Fifty shades of gold - Frank Holmes - U.S. Global Investors
HSBC analysts have also been bearish on gold, although the firm admits that lower gold prices tend to draw out tremendous demand from emerging markets, especially China. Because of that demand, HSBC believes gold will end 2014 at around $1,435 an ounce, says MarketWatch.
Keep in mind that “Goldman Sachs does things that are good for Goldman, not you,” says Bryon King from Agora Financial. Things can change quickly in the gold market, as investors saw when, only days after Goldman’s assertion, the Federal Reserve surprised everyone by announcing it would continue purchasing $85 billion worth of bonds. Gold investors cheered as the precious metal shot up the most in 15 months.
Unlike many commodities, there are many shades to gold, such as the Love Trade’s buying gold for loved ones and the Fear Trade’s purchasing gold as a store of value. An additional “shade” investors need to be aware of is how the Fed interprets the recovery of theU.S.economy.
I had a few reasons to believe Ben Bernanke was going to pull the rug out from under the market’s feet. Before word came out, I told Canada’s Business News Network that the ending of quantitative easing was not going to be abrupt because it’s not a black and white issue.
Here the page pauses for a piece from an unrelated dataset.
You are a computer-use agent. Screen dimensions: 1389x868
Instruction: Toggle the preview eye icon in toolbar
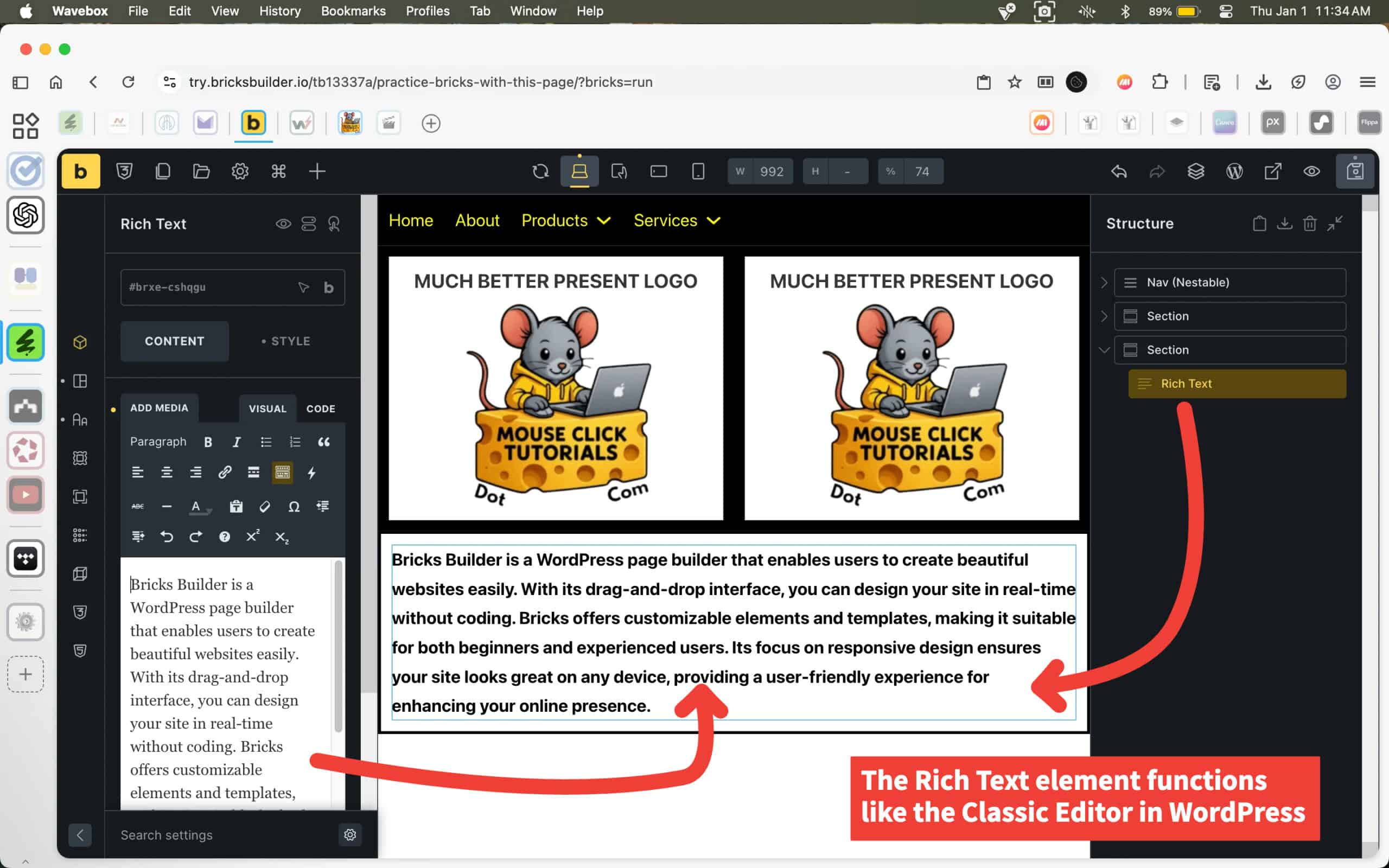tap(1311, 171)
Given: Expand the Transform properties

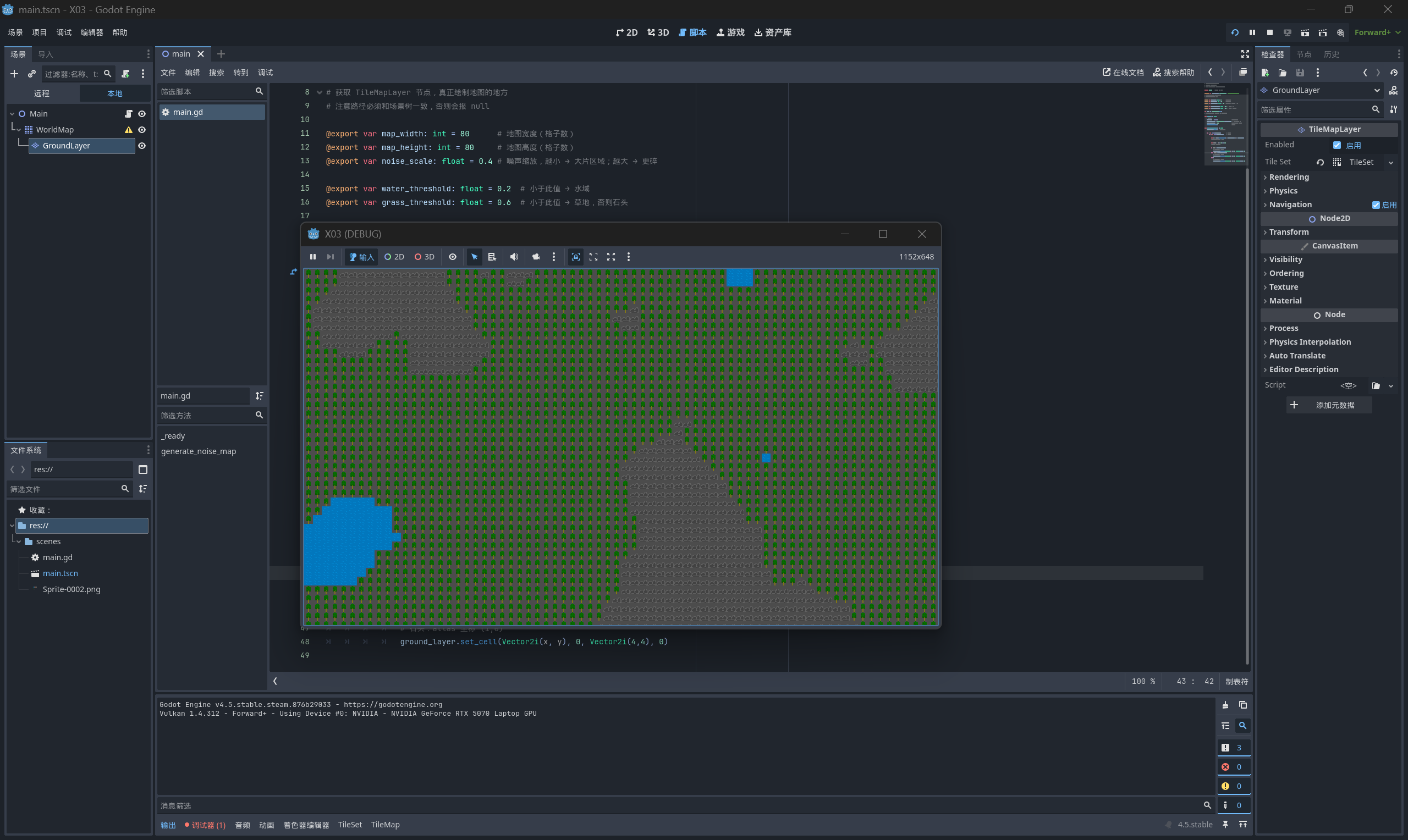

Consider the lack of significant job growth in the U.S., as many of the jobs that have been created in recent history were part-time positions. Investor’s Business Daily (IBD) links this lackluster employment situation to President Barack Obama’s Affordable Care Act. According to the publication’s scorecard, “more than 300 employers have cut work hours or jobs, or otherwise shifted away from full-time staff, to limit liability under ObamaCare.” While providing affordable health care to Americans sounds honorable, the loss of full-time jobs seems to be an unintended consequence from the onerous regulations placed upon a business.